CHICAGO—Two agents targeting novel pathways in myeloid malignancies—mivebresib and bencentinib—are showing promise in early studies, according to a speaker at the 2018 Annual Meeting of the American Society of Clinical Oncology (ASCO).
“Both BET and AXL inhibition appear to be new and exciting targets in myeloid malignancies,” said Alice S. Mims, MD, and both have achieved responses as single agents.
Dr Mims, of Ohio State University Wexner Medical Center in Columbus, made these observations in a poster discussion presentation that included commentary on the two agents.
Mivebresib (ABBV-075), an inhibitor of bromodomain and extra terminal (BET) proteins, yielded some responses in relapsed/refractory acute myeloid leukemia (AML) patients in a first-in-human study presented at the meeting (abstract 7019*).
Bemcentinib (BGB324), a first-in class selective inhibitor of the AXL tyrosine kinase, also showed activity in preliminary results of a study including patients with relapsed/refractory disease (abstract 7020*).
“It will be important to know individual patient characteristics to determine the potential response predictors,” she said.
Mivebresib is the subject of an ongoing phase 1 dose-escalation study in which 23 patients have been treated.

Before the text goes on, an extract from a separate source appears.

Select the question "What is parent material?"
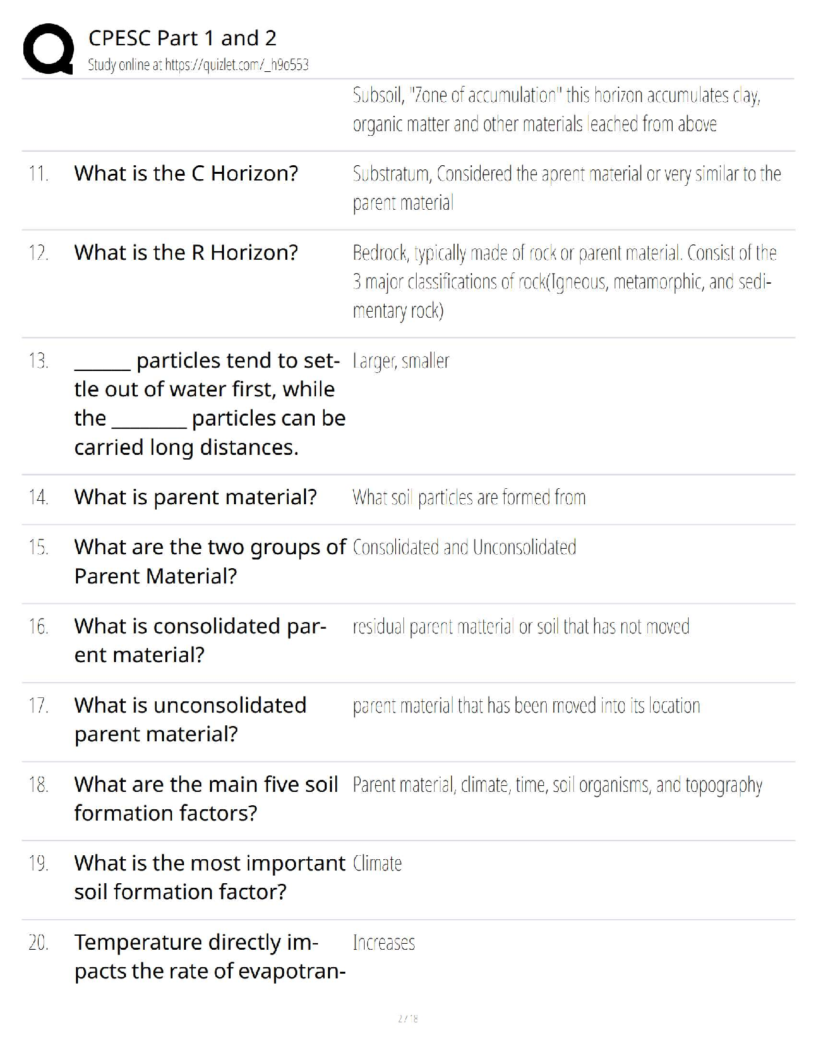 [x=195, y=497]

That includes 12 who received the BET inhibitor as monotherapy, and 11 who got it in combination with the BCL-2 inhibitor venetoclax, which is indicated in CLL and has breakthrough therapy designation for AML.

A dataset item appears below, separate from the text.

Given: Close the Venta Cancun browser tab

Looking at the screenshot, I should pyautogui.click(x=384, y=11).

Investigators observed responses in 3 of 17 evaluable patients (17.6%), including 1 complete remission with incomplete blood count recovery in a patient on mivebresib monotherapy, plus 1 partial response and 1 patient achieving a morphologic leukemia-free state with the combination.
The most common grade 3/4 treatment-emergent adverse events included anemia in 52%, thrombocytopenia in 44%, and febrile neutropenia in 26% of patients, with no dose-limiting toxicities noted as of this report.
Bemcentinib is being evaluated in a phase 1/2 trial including patients with relapsed/refractory AML and myelodysplastic syndromes (MDS).
For 32 patients treated so far, 3 patients achieved a complete remission, including 1 AML and 2 MDS patients.
In addition, 3 patients achieved partial response, including 1 MDS and 2 AML patients.
Treatment with bemcentinib was generally well-tolerated, and most adverse events were mild or moderate, investigators reported in their poster.
Pre-treatment levels of soluble AXL were lower in responders compared with non-responders, investigators also noted.
“Soluble AXL levels may be a predictive biomarker for AXL inhibition, but further assessment is necessary,” Dr Mims said.
Data presented at the meeting differ from the abstract.